▶ [Records provided]:
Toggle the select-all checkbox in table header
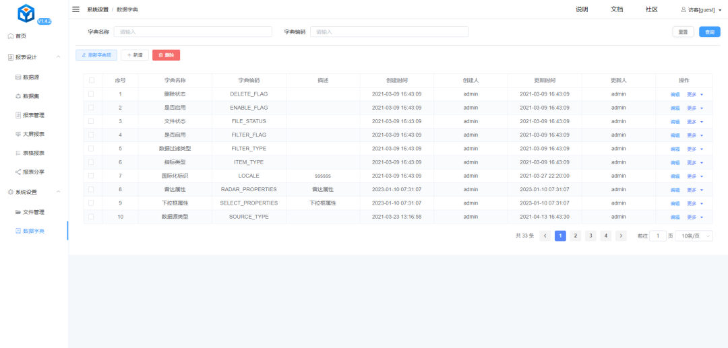Screen dimensions: 728x348 [x=91, y=80]
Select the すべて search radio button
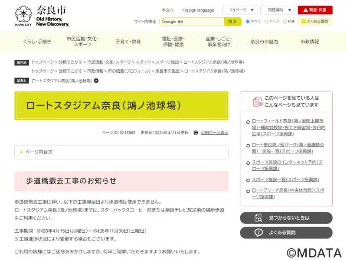 [x=248, y=21]
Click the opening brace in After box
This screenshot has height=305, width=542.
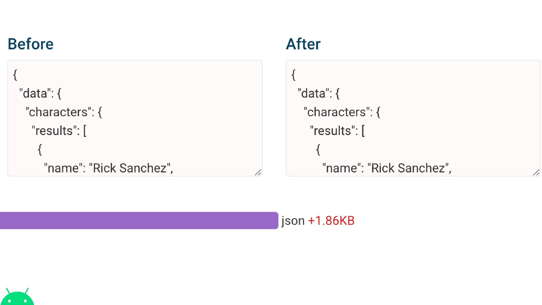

▶ [Your goal]:
An exact copy of every record above is needed, with all pictures left out.

▶ [Solved problem]:
Toggle the select-all checkbox in table header
Screen dimensions: 728x348 [x=91, y=80]
Select the すべて search radio button
 [x=248, y=21]
Click the opening brace in After box
This screenshot has height=305, width=542.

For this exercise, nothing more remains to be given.